_EXTRACTED DATA_
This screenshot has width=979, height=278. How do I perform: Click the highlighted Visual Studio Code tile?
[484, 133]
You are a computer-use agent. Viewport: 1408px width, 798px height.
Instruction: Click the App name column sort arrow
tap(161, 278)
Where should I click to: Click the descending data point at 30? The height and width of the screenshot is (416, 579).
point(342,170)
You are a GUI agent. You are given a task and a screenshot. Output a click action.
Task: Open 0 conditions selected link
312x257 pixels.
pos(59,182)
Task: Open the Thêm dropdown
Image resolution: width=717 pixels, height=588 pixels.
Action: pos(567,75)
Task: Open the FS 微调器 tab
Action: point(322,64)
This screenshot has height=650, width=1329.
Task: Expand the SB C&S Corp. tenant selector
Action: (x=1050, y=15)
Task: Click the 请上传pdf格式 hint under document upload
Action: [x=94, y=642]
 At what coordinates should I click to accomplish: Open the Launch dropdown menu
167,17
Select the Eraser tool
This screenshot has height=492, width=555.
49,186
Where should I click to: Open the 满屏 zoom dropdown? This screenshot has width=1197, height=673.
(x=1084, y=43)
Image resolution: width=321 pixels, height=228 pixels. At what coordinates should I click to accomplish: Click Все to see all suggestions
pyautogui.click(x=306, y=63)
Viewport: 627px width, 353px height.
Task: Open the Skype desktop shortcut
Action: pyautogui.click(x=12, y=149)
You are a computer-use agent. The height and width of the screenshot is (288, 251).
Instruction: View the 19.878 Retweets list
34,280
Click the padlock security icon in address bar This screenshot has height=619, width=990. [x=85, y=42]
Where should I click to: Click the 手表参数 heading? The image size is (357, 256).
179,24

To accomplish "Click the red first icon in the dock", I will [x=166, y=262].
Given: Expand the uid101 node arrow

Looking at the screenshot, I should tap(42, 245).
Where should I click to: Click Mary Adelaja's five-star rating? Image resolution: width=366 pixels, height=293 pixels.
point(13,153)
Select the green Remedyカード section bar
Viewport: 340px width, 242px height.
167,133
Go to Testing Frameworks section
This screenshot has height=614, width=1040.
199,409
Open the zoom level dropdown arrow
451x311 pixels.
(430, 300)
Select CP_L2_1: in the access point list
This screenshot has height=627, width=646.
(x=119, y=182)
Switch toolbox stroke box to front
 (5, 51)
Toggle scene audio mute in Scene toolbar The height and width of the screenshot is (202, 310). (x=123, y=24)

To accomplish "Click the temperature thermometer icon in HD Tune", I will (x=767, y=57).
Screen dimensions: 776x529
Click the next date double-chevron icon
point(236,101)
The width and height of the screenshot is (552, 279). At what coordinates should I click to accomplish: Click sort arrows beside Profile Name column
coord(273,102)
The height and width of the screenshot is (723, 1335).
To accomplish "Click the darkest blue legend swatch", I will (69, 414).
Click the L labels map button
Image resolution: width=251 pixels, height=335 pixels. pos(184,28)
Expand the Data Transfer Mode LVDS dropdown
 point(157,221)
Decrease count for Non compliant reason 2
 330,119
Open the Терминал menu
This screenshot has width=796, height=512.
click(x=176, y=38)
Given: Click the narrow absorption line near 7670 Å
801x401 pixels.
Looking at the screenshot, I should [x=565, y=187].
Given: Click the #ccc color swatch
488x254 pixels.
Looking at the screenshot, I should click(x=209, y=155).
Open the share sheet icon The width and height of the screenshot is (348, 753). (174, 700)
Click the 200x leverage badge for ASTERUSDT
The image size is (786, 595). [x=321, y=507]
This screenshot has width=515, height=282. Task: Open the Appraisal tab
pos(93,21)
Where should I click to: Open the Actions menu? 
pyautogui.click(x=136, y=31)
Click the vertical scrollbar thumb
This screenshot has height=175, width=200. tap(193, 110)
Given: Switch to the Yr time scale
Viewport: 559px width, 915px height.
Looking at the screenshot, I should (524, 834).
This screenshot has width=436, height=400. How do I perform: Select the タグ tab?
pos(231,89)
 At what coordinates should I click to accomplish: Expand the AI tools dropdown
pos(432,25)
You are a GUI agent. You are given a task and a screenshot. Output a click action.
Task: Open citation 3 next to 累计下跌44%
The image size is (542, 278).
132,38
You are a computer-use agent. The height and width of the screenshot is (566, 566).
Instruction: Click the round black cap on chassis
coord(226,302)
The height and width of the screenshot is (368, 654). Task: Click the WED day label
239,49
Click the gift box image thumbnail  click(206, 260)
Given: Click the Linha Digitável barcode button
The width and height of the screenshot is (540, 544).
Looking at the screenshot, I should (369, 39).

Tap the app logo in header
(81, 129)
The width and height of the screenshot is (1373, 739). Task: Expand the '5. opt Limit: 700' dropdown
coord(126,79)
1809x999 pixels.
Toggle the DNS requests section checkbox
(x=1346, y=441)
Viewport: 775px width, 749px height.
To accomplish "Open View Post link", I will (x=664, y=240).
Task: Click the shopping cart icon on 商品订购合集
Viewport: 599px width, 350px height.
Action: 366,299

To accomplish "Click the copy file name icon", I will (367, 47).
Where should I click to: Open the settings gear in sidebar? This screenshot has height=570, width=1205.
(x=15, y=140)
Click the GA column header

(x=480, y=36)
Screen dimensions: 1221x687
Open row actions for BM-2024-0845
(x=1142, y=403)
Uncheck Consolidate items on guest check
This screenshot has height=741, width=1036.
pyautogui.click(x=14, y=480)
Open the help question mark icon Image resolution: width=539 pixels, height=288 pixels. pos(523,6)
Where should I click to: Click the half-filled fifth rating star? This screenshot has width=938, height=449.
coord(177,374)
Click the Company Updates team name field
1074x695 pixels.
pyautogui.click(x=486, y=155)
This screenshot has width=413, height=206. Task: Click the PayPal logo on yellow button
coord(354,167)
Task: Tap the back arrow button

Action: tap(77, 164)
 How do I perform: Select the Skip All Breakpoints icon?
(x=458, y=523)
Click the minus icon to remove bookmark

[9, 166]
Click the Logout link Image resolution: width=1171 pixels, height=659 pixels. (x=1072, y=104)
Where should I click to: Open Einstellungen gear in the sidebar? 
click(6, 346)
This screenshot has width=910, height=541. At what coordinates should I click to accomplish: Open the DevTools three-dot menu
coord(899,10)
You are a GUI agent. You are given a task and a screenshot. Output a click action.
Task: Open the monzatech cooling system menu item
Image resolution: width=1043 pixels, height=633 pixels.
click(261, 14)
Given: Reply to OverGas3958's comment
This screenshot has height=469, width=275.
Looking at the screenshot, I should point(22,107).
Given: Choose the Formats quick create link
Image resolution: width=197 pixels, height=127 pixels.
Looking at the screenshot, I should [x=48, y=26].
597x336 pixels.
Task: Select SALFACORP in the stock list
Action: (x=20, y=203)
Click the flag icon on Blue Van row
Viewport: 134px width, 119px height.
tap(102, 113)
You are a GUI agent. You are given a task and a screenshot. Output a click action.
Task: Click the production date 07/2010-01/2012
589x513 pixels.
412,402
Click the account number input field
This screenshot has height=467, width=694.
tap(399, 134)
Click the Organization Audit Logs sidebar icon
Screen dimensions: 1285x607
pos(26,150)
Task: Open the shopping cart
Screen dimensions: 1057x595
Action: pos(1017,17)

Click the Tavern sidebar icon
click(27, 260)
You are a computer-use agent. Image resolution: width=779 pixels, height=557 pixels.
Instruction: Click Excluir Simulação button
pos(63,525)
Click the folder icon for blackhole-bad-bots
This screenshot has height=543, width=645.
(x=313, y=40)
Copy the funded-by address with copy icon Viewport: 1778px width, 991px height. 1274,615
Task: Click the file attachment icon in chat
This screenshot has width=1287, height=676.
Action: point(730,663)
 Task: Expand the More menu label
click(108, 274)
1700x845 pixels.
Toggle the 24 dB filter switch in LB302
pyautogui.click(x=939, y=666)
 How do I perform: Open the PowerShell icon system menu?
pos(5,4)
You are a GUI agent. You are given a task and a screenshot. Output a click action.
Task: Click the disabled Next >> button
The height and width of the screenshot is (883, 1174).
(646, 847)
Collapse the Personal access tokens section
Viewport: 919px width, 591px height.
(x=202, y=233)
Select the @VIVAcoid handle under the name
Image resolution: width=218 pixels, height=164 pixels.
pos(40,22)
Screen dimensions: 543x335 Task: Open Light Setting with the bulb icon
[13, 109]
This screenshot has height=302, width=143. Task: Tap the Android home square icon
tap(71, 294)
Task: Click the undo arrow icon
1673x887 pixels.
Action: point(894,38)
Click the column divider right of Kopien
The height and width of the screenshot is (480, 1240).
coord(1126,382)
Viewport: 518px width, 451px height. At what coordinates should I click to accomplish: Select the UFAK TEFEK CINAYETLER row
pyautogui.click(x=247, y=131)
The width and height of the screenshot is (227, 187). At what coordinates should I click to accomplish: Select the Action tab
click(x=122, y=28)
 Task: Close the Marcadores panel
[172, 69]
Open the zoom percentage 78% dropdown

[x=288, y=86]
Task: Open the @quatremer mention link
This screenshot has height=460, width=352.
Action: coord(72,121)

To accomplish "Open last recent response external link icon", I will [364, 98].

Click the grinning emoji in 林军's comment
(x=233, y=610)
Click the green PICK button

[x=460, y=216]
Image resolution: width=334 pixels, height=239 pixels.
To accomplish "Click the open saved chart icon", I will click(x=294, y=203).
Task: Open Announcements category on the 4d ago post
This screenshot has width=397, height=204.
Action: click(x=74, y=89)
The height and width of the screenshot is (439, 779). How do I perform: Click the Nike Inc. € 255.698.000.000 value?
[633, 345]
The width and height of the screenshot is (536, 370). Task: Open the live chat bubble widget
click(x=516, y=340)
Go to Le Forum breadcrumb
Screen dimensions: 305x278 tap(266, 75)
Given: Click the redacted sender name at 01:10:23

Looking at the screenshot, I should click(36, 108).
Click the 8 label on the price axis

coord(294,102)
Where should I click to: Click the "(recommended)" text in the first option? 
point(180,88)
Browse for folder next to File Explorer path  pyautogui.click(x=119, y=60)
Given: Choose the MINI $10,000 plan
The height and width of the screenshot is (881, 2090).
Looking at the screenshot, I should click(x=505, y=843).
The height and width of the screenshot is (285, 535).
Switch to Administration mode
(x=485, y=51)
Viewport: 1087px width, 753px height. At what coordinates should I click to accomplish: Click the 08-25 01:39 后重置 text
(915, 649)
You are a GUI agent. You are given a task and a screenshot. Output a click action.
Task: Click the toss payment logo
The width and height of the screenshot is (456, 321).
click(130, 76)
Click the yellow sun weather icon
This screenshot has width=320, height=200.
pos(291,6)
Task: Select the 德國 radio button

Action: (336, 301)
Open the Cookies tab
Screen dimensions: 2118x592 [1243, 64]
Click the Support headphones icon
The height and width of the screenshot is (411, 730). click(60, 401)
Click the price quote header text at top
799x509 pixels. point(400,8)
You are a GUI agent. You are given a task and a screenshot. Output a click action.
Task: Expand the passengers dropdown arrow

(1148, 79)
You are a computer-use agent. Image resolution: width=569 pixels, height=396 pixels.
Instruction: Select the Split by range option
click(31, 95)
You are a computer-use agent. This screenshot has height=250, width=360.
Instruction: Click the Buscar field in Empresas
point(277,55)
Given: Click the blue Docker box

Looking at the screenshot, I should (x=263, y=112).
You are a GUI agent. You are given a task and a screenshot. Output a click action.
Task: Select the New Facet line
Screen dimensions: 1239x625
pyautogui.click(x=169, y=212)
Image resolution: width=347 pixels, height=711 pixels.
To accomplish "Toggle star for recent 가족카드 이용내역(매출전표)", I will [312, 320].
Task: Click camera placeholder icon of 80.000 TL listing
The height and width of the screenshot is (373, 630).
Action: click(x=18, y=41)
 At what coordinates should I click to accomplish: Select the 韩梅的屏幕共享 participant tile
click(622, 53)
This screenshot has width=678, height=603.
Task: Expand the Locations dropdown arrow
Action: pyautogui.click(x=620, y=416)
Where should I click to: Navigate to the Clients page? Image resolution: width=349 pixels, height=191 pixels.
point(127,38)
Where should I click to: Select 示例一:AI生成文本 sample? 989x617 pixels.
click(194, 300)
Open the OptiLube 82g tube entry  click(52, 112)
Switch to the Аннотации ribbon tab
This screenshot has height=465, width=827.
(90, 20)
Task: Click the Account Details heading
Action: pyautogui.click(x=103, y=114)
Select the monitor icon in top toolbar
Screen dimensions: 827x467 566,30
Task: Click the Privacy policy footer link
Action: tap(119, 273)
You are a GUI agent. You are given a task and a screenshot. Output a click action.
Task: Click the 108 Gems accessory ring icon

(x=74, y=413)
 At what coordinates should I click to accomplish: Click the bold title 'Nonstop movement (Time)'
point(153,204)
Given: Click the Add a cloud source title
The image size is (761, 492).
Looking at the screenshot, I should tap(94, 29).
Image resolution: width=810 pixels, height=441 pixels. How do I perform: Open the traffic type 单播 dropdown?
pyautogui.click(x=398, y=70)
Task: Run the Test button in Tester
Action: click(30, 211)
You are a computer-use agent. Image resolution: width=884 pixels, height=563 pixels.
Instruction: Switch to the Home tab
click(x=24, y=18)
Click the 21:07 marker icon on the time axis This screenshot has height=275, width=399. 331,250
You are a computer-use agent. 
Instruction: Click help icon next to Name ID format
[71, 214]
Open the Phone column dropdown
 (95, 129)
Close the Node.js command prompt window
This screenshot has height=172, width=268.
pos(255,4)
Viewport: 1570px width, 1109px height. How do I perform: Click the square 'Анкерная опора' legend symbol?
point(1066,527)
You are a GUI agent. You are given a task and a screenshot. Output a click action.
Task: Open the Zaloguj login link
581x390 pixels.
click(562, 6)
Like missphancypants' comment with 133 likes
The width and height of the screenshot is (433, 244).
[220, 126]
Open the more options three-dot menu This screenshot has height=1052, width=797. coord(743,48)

_WHAT YOU NEED TO DO_
Nothing but the lines from the start of the data above through the line with "Task: Open the Thêm dropdown" should appear in your answer, copied exactly.

_SOLUTION TO THIS EXERCISE_
This screenshot has width=979, height=278. How do I perform: Click the highlighted Visual Studio Code tile?
[484, 133]
You are a computer-use agent. Viewport: 1408px width, 798px height.
Instruction: Click the App name column sort arrow
tap(161, 278)
Where should I click to: Click the descending data point at 30? The height and width of the screenshot is (416, 579).
point(342,170)
You are a GUI agent. You are given a task and a screenshot. Output a click action.
Task: Open 0 conditions selected link
312x257 pixels.
pos(59,182)
Task: Open the Thêm dropdown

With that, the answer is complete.